Ainda hoje, não temos certeza se perdemos algum ponto da conversa, mas não nos lembramos de ter dito que aceitaríamos o serviço mas estávamos com medo de dar uma de engraçadinho e perder essa grande bocada.
*
Entrei nos meus 30 anos, com um emprego muito bom. Ganhando muito dinheiro mas comendo o pão que o diabo amassou. Trabalhar para B era algo maravilhoso, mais ou menos na metade do tempo. Na outra metade, era uma amostra grátis do inferno.

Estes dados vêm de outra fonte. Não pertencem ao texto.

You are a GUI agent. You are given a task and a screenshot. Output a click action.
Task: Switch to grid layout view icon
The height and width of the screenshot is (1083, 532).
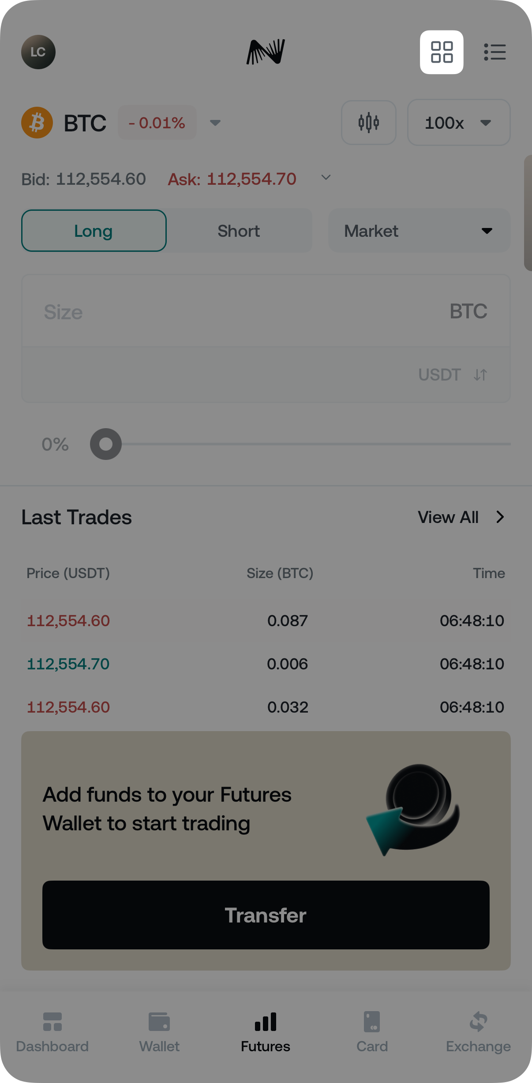point(442,52)
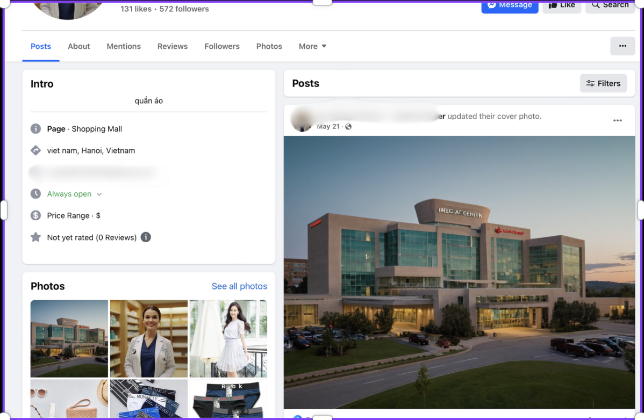Viewport: 644px width, 420px height.
Task: Click the dollar Price Range icon
Action: pos(35,215)
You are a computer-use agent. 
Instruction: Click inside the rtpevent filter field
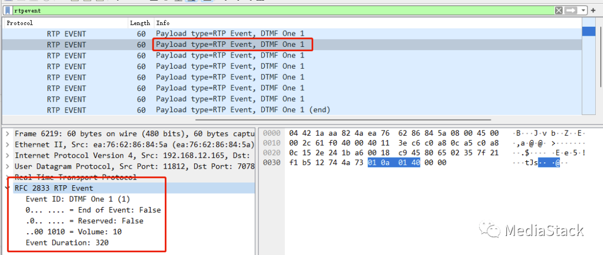[x=279, y=10]
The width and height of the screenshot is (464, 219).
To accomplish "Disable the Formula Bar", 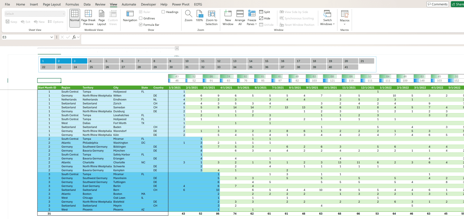I will pos(141,25).
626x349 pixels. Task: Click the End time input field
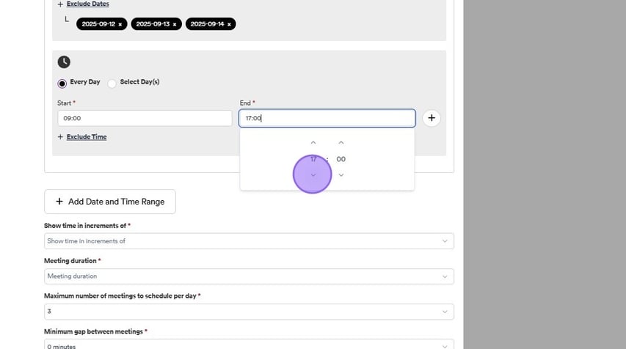pyautogui.click(x=327, y=118)
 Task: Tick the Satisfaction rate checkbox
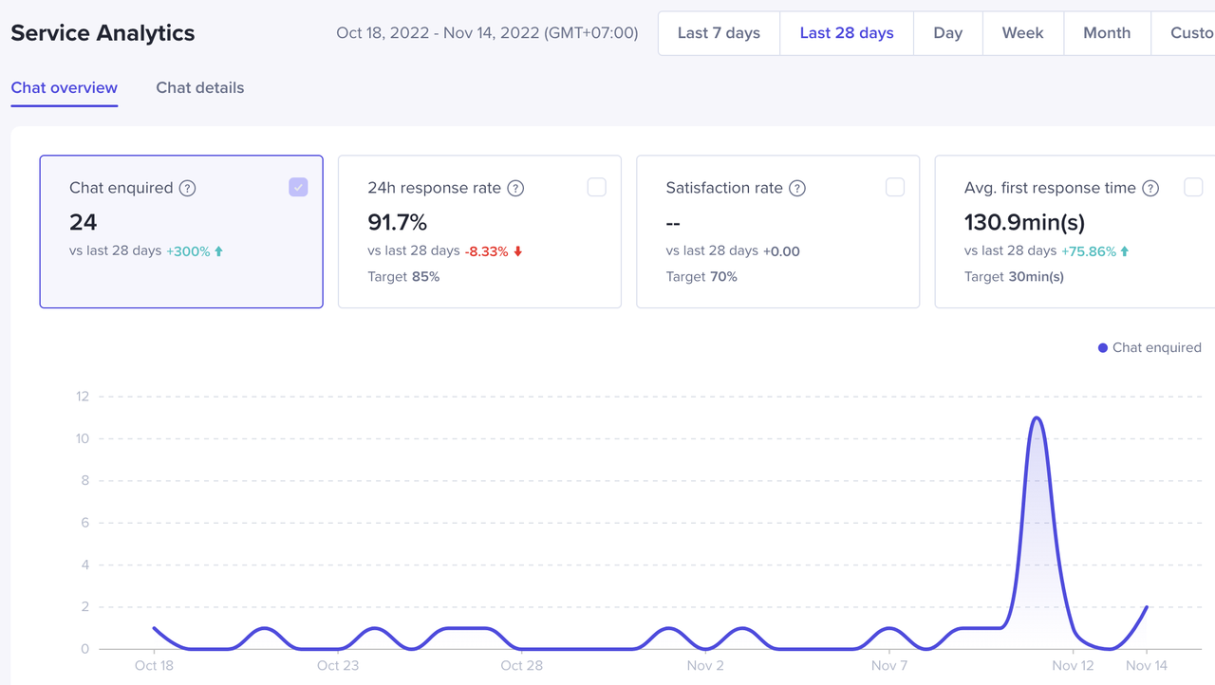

Nessa época que comecei a notar algumas coisas estranhas tanto nela quanto no seu pai. Ambos eram extramente caprichosos e com graves mudanças de humor (bipolaridade?), eles nunca saíam durante o dia, iam com frequência em uma sala comercial na Paulista, pareciam ter longos diálogos falando sozinhos e tinham quase que um 6º sentido para saber o que estava pensando. Ambos pareciam ter uma queda para se envolver com garotos e garotas de programa, mas sem nenhuma preferência em especial. E tinham alguns pedidos realmente estranhos.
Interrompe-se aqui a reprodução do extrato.